Шрифт:
Интервал:
Закладка:
Время потекло своим чередом. Единственное что отвлекало некоторых жителей, это прибывшие со временем и работающие слуги лорда Бентимора. Хранительница всячески потакала им, чувствуя всю боль и беспомощность их раболепия. Она помогала им и всячески их поддерживала. Что опять же вызывало ревность у некоторых особей. Но наученные держать свои чувства в узде, мужчины боролись с собой и уступали, веруя в лучший исход.
Вот так они и жили достаточно долгое время. Колонисты действительно перестали даже приближаться к их земле, а слуги никуда не лезли и ни во что не вмешивались, предпочитая тихую затворническую жизнь. Единственное, что нарушало привычный уклад, так это постоянные корабли с лошадьми, строительными материалами и мебелью для дома хозяина. Но это была слишком малая плата за спокойную жизнь. Вся пришло в норму, бунты улеглись, вновь безраздельно уверовав в силу Хранительницы.
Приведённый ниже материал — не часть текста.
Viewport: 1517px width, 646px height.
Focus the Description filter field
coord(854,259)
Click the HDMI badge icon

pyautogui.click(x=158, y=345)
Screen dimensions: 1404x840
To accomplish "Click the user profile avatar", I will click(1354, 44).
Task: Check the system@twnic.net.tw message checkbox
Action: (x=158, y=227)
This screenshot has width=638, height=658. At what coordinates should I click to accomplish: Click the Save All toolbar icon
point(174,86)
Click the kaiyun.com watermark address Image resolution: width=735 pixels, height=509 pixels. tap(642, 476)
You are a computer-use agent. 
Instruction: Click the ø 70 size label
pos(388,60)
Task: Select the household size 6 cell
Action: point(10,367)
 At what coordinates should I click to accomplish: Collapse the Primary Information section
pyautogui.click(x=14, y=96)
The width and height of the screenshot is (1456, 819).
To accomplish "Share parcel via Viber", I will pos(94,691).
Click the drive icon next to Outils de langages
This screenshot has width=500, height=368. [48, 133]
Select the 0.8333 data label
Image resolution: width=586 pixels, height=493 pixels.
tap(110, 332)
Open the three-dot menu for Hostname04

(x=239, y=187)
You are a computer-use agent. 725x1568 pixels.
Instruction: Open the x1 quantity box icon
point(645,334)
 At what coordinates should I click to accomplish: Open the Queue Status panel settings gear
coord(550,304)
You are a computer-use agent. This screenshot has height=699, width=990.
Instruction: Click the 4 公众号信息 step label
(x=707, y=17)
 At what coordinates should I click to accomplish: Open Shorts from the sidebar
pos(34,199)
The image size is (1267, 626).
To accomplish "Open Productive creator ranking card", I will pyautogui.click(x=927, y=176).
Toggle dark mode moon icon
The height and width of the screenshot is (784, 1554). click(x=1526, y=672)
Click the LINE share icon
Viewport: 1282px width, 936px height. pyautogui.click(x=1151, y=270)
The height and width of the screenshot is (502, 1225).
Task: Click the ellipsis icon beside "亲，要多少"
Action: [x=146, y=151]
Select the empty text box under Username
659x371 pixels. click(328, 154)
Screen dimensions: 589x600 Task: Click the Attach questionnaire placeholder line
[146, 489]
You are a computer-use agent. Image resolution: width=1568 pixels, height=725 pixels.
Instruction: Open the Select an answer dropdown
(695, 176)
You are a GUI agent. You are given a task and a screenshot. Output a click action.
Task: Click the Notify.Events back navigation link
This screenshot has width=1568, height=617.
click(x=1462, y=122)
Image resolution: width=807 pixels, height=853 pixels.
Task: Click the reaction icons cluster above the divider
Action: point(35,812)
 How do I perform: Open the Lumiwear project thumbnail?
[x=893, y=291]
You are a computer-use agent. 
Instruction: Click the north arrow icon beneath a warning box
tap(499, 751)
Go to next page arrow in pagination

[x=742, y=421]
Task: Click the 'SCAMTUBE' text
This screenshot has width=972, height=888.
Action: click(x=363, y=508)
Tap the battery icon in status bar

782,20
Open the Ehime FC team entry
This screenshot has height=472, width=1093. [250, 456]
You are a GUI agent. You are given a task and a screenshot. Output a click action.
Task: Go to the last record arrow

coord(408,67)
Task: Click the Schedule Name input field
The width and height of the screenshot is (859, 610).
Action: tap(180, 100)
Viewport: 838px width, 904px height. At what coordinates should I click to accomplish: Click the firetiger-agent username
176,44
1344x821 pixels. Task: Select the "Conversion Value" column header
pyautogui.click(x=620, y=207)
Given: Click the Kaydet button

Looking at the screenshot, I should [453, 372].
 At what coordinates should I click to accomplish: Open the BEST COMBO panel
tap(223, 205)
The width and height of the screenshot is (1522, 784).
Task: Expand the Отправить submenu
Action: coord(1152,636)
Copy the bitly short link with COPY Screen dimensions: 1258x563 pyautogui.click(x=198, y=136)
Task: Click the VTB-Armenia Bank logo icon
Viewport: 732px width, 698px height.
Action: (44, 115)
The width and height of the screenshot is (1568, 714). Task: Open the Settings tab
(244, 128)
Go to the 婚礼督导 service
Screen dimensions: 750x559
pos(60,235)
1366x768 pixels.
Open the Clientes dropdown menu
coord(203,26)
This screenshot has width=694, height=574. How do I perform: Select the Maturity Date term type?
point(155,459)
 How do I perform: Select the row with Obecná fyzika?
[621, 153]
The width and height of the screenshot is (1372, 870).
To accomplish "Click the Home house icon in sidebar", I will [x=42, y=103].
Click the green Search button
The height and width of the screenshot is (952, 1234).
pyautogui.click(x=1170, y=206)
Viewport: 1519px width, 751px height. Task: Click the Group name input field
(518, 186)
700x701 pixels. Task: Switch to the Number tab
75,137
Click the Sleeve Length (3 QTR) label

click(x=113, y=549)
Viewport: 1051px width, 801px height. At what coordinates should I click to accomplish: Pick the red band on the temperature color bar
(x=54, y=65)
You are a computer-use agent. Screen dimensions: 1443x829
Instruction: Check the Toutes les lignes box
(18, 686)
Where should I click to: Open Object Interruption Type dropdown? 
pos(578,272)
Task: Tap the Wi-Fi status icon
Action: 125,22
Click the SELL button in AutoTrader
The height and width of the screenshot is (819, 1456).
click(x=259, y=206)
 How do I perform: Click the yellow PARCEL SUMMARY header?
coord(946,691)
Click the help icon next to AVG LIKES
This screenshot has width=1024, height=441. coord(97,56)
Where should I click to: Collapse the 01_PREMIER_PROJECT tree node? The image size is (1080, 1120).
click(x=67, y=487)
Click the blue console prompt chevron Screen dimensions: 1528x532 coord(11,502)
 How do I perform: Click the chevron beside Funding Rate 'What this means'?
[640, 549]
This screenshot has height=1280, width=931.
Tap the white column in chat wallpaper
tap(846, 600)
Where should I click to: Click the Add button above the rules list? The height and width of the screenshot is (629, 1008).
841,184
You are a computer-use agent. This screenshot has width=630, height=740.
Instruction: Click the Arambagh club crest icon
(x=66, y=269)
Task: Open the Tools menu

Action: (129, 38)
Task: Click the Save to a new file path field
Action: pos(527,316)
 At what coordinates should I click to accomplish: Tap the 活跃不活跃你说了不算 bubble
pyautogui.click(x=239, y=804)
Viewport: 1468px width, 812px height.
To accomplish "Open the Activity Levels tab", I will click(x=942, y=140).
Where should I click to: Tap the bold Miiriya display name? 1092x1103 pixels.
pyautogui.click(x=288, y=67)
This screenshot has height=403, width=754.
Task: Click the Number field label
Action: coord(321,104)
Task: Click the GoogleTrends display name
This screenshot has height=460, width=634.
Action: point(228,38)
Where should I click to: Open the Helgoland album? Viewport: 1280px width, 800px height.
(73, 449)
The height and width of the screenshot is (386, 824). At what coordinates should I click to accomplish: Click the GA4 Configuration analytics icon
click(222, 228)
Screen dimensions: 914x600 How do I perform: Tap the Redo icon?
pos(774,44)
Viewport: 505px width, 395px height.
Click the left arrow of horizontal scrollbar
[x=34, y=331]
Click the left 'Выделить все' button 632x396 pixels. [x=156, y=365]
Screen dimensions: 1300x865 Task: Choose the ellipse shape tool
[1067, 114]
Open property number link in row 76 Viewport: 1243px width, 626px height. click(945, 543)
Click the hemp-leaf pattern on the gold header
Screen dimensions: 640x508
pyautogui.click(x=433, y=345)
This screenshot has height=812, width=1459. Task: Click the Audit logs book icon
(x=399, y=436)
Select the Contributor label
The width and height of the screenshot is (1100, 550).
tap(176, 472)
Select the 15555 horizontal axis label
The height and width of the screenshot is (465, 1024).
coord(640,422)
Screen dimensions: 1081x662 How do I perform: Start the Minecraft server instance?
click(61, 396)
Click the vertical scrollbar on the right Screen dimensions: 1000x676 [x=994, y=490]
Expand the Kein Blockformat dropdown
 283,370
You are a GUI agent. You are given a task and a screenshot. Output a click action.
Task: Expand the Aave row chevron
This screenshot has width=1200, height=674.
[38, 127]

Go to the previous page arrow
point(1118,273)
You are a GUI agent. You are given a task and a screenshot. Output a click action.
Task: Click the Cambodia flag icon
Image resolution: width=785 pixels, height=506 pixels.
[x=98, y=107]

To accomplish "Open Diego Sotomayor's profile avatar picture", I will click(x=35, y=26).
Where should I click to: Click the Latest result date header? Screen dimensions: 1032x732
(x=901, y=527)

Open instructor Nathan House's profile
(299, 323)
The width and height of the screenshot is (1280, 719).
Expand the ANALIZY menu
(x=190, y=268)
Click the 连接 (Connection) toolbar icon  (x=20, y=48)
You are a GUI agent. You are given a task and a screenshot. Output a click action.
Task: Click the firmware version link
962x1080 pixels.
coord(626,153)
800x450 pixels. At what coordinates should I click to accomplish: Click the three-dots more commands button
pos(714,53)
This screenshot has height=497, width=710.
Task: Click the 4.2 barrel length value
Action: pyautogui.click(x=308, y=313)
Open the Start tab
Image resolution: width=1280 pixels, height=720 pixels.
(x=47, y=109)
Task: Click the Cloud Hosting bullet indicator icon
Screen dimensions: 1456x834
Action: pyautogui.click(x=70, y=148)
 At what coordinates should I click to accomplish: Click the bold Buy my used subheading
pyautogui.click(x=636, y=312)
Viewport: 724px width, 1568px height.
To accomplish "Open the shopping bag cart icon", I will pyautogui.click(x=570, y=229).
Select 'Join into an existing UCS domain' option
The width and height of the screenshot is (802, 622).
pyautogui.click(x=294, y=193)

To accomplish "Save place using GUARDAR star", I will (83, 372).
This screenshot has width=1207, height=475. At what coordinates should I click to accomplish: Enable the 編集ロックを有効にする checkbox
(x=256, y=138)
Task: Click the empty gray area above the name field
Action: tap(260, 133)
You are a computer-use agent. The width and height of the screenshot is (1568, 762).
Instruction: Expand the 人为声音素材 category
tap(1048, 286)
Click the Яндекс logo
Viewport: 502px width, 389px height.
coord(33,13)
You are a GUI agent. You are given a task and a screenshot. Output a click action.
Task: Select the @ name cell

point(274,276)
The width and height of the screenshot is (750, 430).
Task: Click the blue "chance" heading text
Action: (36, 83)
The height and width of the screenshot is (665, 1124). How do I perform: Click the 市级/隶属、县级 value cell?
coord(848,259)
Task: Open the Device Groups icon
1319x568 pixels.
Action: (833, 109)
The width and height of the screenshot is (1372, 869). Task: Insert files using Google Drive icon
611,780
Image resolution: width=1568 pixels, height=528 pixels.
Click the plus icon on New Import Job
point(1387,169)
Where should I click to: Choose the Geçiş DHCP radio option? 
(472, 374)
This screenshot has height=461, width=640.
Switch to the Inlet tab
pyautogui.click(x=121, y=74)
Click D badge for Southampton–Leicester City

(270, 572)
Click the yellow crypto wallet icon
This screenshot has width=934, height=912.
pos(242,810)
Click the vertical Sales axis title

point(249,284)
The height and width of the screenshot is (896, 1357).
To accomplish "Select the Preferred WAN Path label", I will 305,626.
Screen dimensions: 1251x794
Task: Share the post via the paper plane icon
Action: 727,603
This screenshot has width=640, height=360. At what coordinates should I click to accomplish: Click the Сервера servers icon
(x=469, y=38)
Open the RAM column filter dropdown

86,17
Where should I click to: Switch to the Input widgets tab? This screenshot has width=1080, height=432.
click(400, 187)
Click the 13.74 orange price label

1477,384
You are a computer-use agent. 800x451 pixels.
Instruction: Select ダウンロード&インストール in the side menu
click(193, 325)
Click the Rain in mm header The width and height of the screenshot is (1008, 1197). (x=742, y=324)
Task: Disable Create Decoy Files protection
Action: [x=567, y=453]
Прошло много времени, мужчины успокоились, а слуги довершили свою работу и тогда на остров вернулся лорд Бентимор. Дом был готов и чисто вымыт, хотя для нас это был не дом. Это был неописуемой красоты и комфорта дворец! Но это не важно, лорд вернулся и приехал он со своей молодой супругой! В тот вечер он устроил грандиозный праздник, на который позвал все поселение. Огромные дубовые столы ломились от незнакомых яств, разноцветные искры то и дело взлетали в черное небо, музыка оглушала непривычной громкостью, но, несмотря на все это незнакомое представление, чувствовалось радостное предвкушение и казалось, что жизнь будет радостной. Местный народ развеселился. Крепкое вино и обильная, вкусная пища сделали их добрее и откровеннее. Смелее и радостнее. И не смотря на первичную враждебность, все обнимались и делились жизненным опытом. Как говориться вечеринка удалась… и даже слишком….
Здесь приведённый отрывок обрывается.